I recently spent an entire morning trying to retrieve a password. After entering my 3,795 most common variations, the email system I was trying to enter — which was increasingly concerned I was not Matt Geiger — locked me out and told me I needed to go through several steps to retrieve my password.
As if I was a drooling Labrador and it was a saliva-coated tennis ball bobbing on the surface of an autumn lake.
When I answered the security questions incorrectly, since apparently I don’t know where I attended elementary school, it made the clanking sound of a steel vault door closing and locking. This was all very suspicious, it told me. Now I needed to go through several more steps — this time to reset my password.
“This is ridiculous,” I thought. “Why is security so tight?”
“Ridiculous,” incidentally, is the exact word I would have used to complain if they had lax security and I got hacked.

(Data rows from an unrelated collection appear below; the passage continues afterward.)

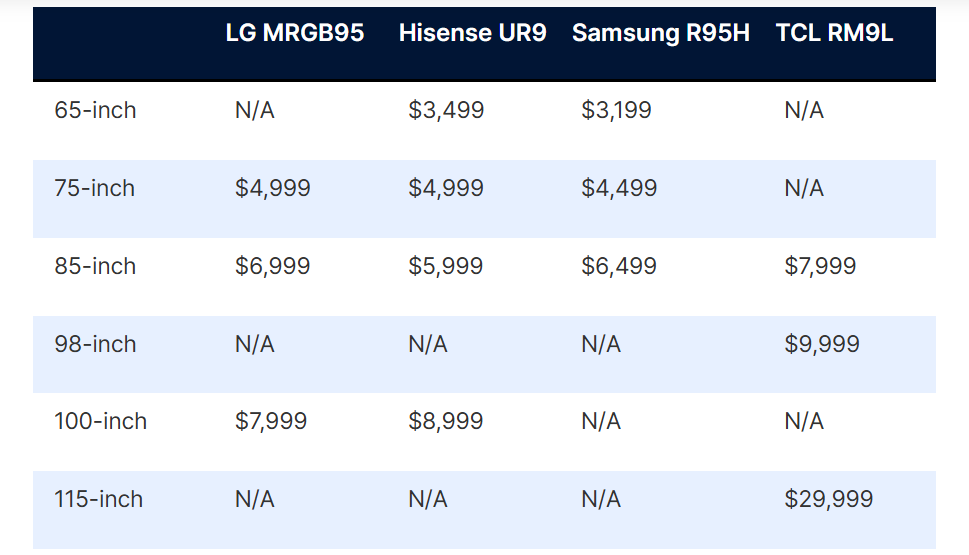Click the LG MRGB95 column header
The image size is (969, 555).
coord(294,33)
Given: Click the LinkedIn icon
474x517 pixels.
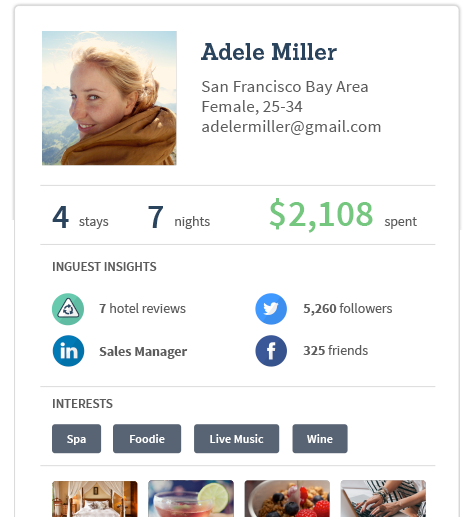Looking at the screenshot, I should click(68, 351).
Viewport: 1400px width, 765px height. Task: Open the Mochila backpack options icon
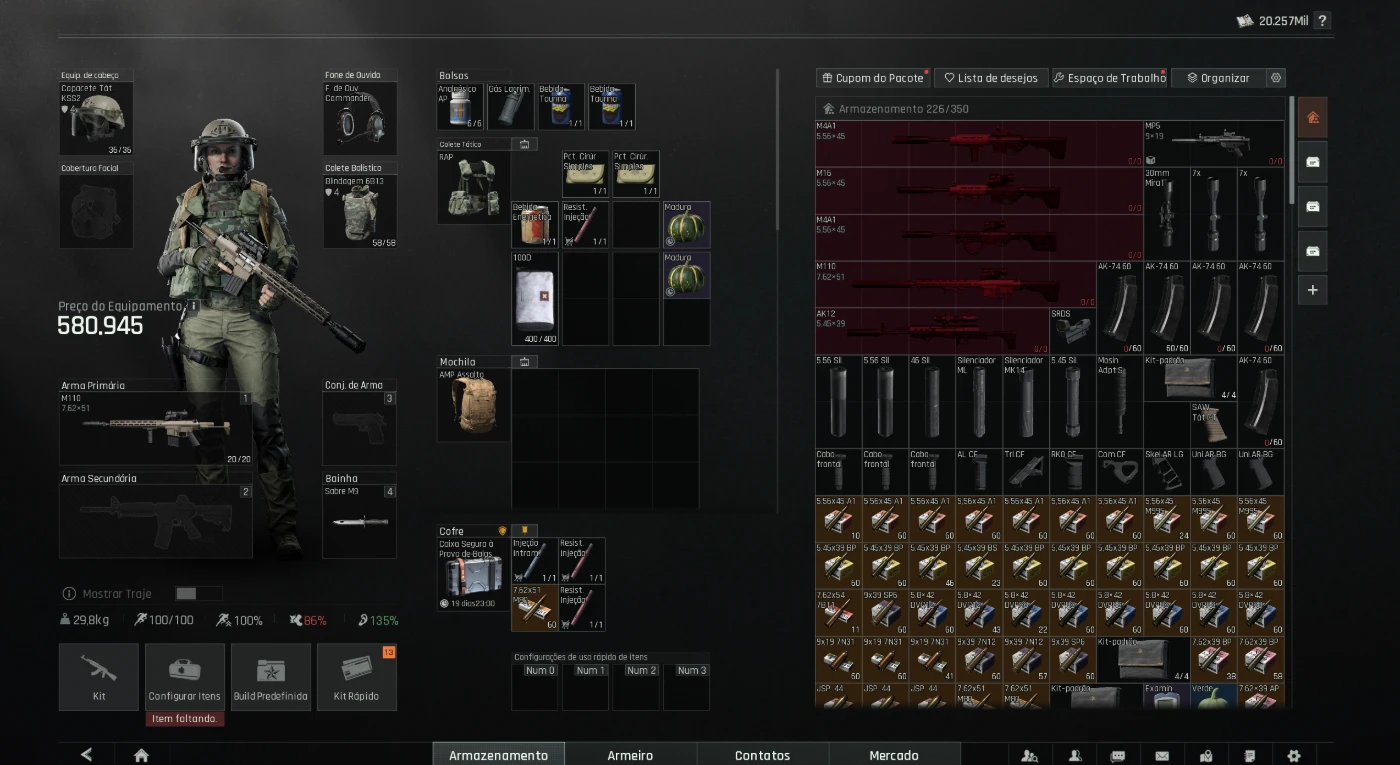pyautogui.click(x=524, y=362)
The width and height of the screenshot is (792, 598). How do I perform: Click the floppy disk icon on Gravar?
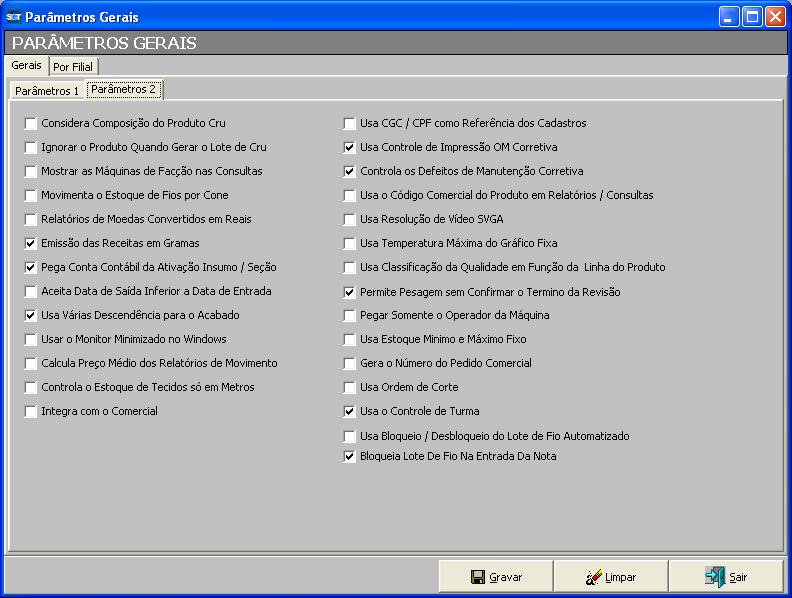[478, 577]
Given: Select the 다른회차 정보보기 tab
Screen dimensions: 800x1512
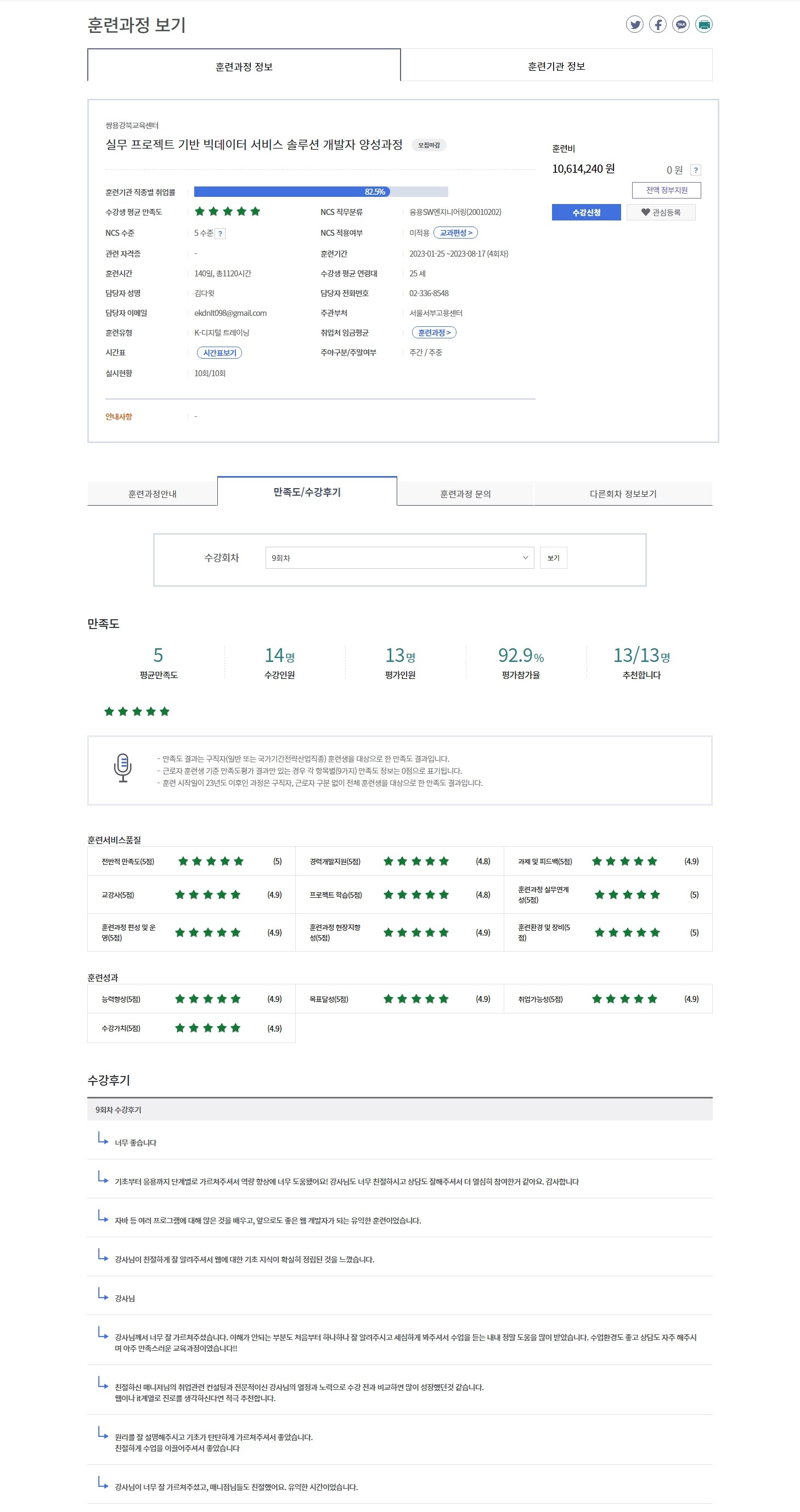Looking at the screenshot, I should 623,494.
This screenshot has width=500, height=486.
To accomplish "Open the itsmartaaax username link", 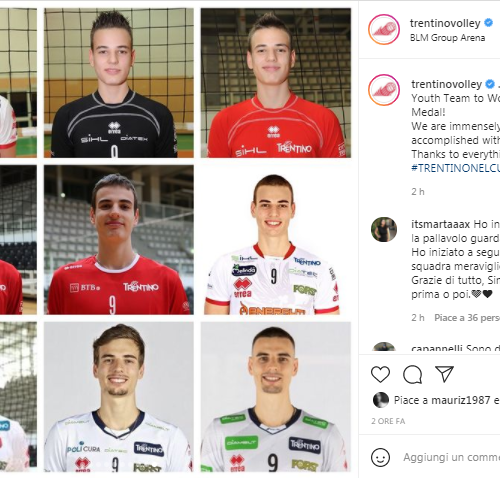I will [x=441, y=224].
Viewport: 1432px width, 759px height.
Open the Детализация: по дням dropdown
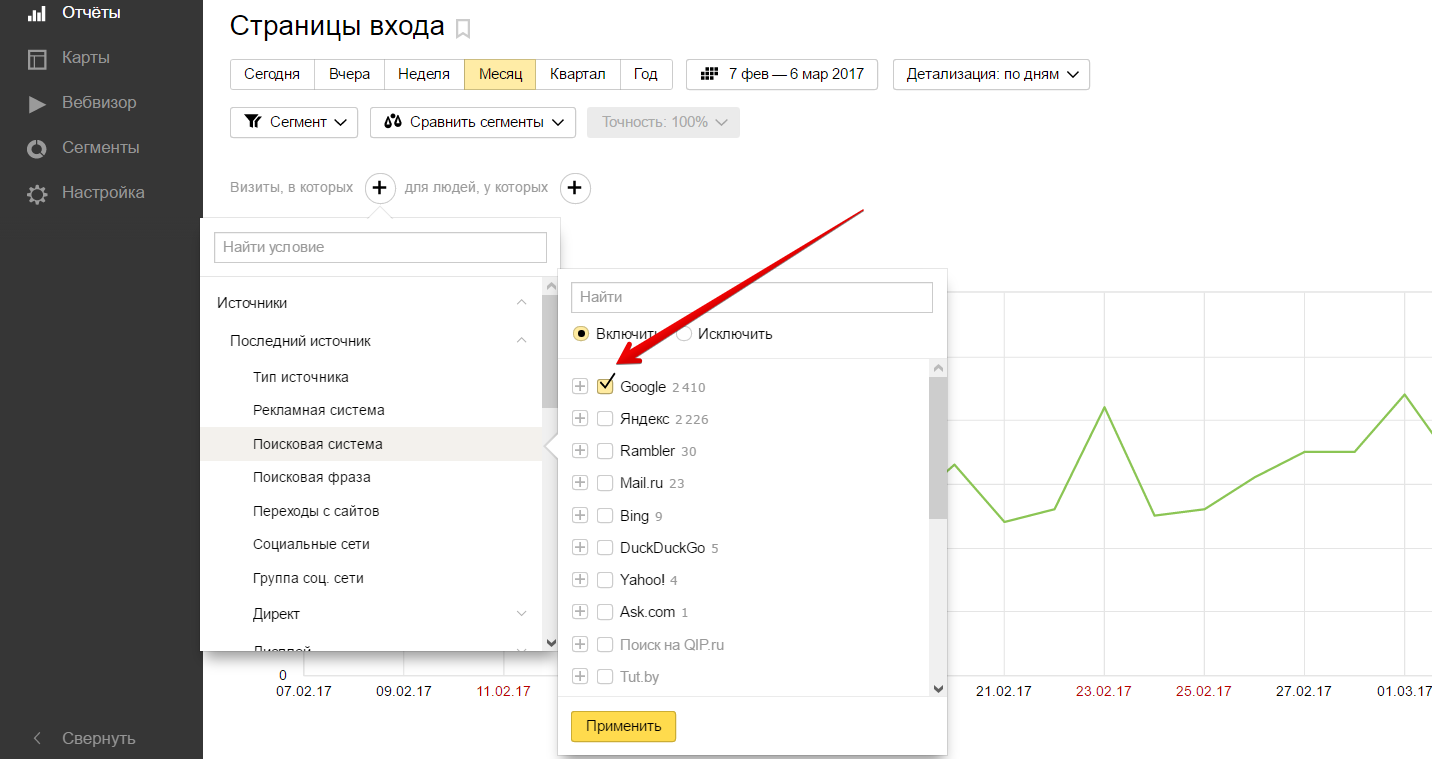[x=991, y=75]
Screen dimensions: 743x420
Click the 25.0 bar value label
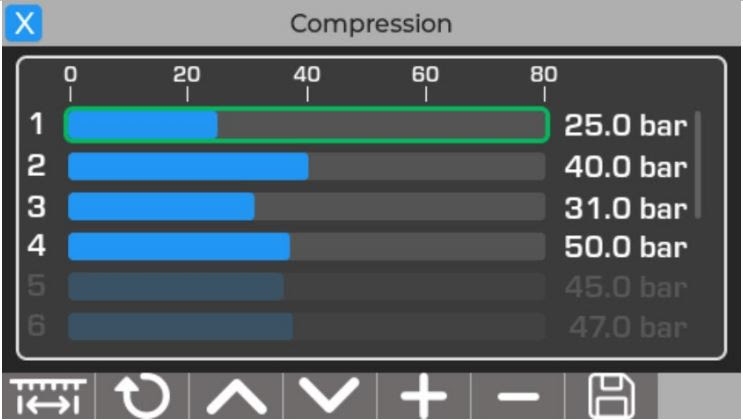click(625, 126)
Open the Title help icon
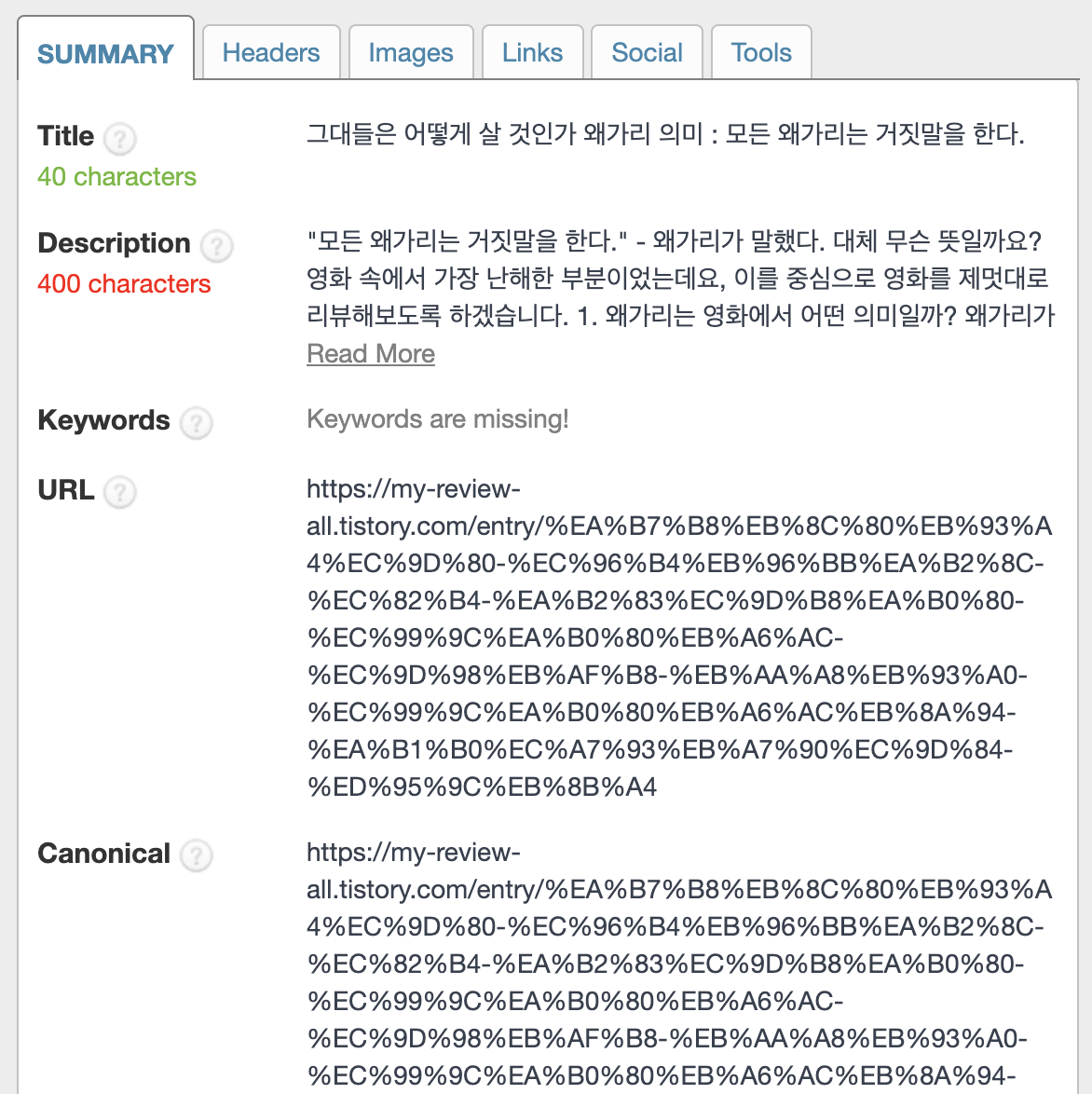This screenshot has width=1092, height=1094. click(119, 139)
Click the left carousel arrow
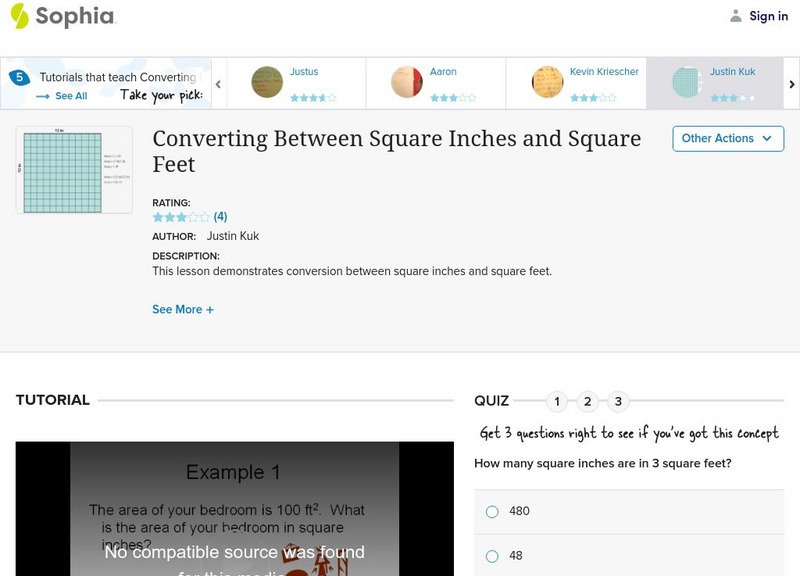800x576 pixels. coord(218,84)
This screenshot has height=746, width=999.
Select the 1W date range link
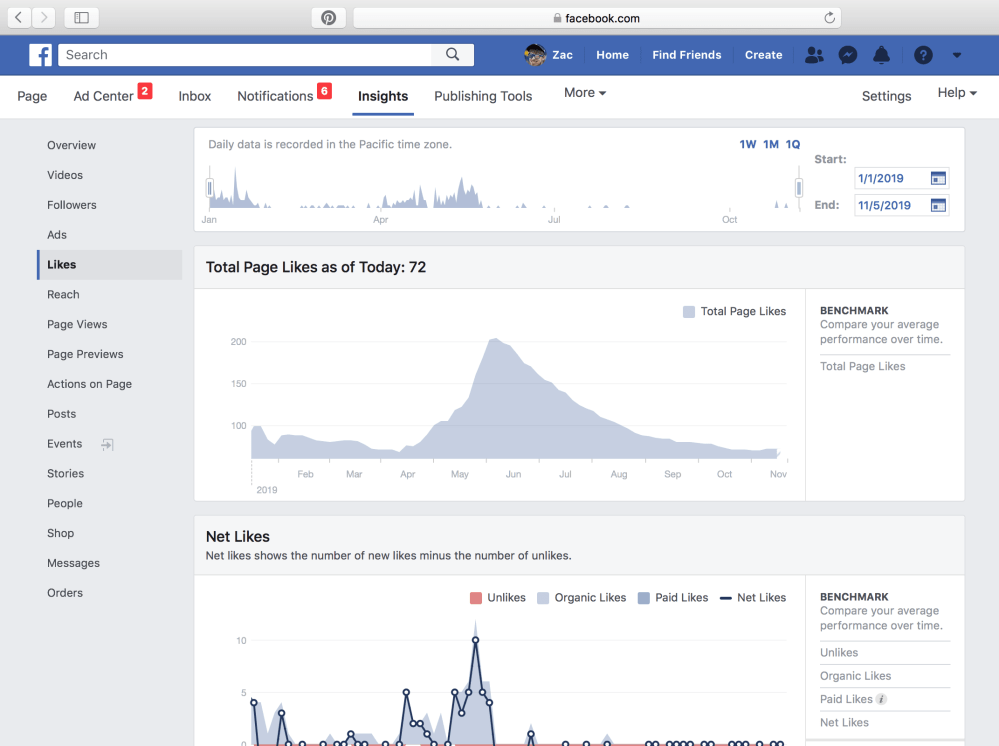point(747,145)
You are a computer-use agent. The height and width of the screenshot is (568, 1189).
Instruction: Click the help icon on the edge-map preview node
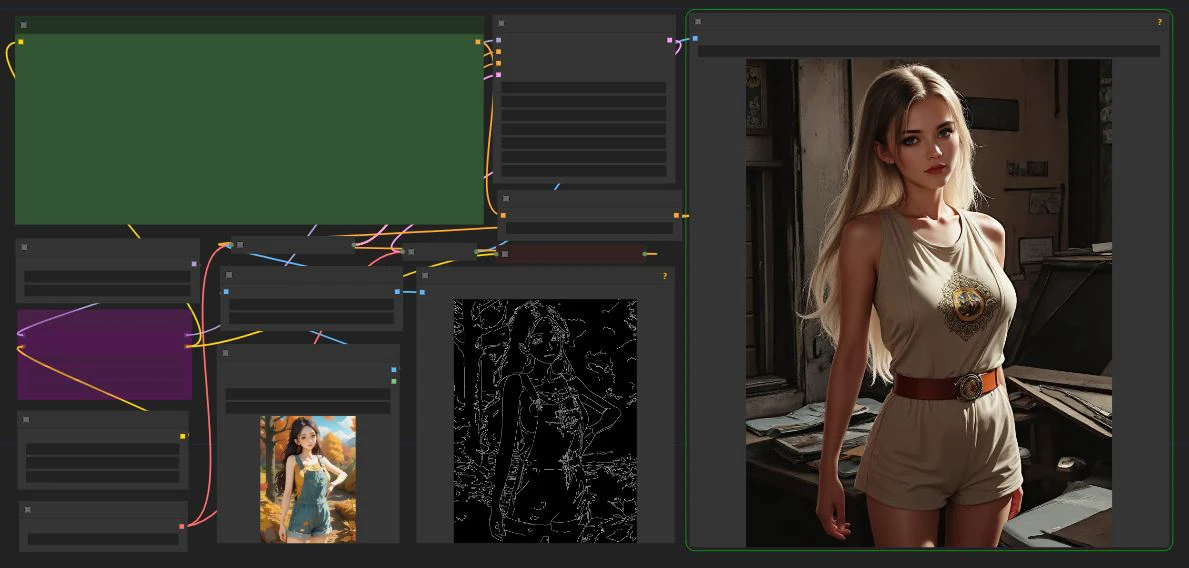pos(664,275)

After traveling through the Fireswamp, killing a Rodent of Unusually Large Size, besting a Giant in a feat of strength, ingesting some iocane powder and climbing the cliffs of insanity — not in that particular order, obviously — I reached the finish line. I had completed the tasks leading up to the resetting of my password.
I was asked to type, and then retype, my new password.
I did, gleefully smacking ENTER and breathing what turned out to be a premature sigh of relief.
“Your new password cannot be your current password,” the screen told me.
“*&@%$!!!!!” I muttered.
It was the latest in a string of clues in the Case of the Almost Middle-Aged Midwestern Man. Yet another was that the dentist recently prescribed special toothpaste – sensitive toothpaste – for me. Toothpaste so sensitive you need a prescription from a doctor to use it. It made me feel like my teeth are wimps who can’t handle the rough and tumble off-the-shelf varieties of toothpaste. Instead, I have to use a special kind of toothpaste, which has soothing pastel colors on the label and won’t harm or offend the cowardly teeth that inhabit my mouth.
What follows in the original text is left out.